* [Action item]: Find the line with "Task: Click the 重置 reset icon" and the line with "Given: Browse the ROMANCE genre" in the entries below; output exactly those two lines, every line between them, and no others.

* [Records supplied]:
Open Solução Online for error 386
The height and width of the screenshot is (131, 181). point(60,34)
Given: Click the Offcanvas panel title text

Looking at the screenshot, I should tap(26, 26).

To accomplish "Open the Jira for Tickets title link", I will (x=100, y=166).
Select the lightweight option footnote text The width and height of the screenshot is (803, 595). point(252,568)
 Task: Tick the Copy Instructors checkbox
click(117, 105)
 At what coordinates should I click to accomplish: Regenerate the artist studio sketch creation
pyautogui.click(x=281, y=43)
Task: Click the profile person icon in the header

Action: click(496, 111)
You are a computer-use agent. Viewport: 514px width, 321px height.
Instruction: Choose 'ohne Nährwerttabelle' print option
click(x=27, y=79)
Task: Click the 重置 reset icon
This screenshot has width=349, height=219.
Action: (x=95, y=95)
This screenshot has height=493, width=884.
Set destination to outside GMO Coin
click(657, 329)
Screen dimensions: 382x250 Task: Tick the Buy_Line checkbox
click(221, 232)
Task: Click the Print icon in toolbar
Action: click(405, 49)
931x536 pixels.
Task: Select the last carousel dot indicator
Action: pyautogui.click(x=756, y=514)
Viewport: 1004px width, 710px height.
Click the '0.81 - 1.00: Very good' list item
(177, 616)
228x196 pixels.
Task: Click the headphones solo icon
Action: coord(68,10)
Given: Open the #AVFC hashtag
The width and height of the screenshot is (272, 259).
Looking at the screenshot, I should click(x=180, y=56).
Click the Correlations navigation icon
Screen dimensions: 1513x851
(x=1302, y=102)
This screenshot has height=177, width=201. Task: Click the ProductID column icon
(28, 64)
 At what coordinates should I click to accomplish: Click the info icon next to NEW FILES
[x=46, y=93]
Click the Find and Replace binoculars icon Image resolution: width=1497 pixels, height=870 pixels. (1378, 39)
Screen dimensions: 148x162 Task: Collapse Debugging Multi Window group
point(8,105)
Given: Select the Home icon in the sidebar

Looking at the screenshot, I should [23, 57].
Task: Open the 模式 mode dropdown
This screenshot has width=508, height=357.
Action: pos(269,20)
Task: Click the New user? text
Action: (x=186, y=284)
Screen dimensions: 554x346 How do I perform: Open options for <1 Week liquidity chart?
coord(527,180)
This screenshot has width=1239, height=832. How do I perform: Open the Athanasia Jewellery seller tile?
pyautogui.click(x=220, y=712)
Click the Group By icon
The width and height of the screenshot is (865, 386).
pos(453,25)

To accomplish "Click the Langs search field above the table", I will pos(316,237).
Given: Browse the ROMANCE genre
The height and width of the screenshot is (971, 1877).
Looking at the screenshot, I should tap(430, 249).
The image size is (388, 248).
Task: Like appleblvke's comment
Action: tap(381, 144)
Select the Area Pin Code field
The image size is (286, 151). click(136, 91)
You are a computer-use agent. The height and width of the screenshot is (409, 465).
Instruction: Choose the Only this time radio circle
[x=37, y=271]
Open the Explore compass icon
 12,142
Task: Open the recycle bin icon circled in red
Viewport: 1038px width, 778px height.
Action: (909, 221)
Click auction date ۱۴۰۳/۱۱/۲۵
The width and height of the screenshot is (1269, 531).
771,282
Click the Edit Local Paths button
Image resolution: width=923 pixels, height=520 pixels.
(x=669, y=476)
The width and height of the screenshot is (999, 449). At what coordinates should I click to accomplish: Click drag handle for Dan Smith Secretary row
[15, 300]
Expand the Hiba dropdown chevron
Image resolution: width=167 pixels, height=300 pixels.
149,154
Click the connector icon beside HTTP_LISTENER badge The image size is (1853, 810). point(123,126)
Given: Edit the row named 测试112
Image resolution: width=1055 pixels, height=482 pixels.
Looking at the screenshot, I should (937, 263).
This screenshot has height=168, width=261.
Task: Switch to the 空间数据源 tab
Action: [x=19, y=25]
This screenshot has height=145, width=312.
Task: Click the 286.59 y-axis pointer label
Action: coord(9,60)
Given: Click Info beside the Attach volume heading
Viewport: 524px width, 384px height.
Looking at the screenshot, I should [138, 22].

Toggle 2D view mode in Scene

* [Response]:
Task: Click the 重置 reset icon
This screenshot has width=349, height=219.
Action: (x=95, y=95)
This screenshot has height=493, width=884.
Set destination to outside GMO Coin
click(657, 329)
Screen dimensions: 382x250 Task: Tick the Buy_Line checkbox
click(221, 232)
Task: Click the Print icon in toolbar
Action: click(405, 49)
931x536 pixels.
Task: Select the last carousel dot indicator
Action: pyautogui.click(x=756, y=514)
Viewport: 1004px width, 710px height.
Click the '0.81 - 1.00: Very good' list item
(177, 616)
228x196 pixels.
Task: Click the headphones solo icon
Action: coord(68,10)
Given: Open the #AVFC hashtag
The width and height of the screenshot is (272, 259).
Looking at the screenshot, I should click(x=180, y=56).
Click the Correlations navigation icon
Screen dimensions: 1513x851
(x=1302, y=102)
This screenshot has height=177, width=201. Task: Click the ProductID column icon
(28, 64)
 At what coordinates should I click to accomplish: Click the info icon next to NEW FILES
[x=46, y=93]
Click the Find and Replace binoculars icon Image resolution: width=1497 pixels, height=870 pixels. (1378, 39)
Screen dimensions: 148x162 Task: Collapse Debugging Multi Window group
point(8,105)
Given: Select the Home icon in the sidebar

Looking at the screenshot, I should [23, 57].
Task: Open the 模式 mode dropdown
This screenshot has width=508, height=357.
Action: pos(269,20)
Task: Click the New user? text
Action: (x=186, y=284)
Screen dimensions: 554x346 How do I perform: Open options for <1 Week liquidity chart?
coord(527,180)
This screenshot has width=1239, height=832. How do I perform: Open the Athanasia Jewellery seller tile?
pyautogui.click(x=220, y=712)
Click the Group By icon
The width and height of the screenshot is (865, 386).
pos(453,25)

To accomplish "Click the Langs search field above the table", I will pos(316,237).
Given: Browse the ROMANCE genre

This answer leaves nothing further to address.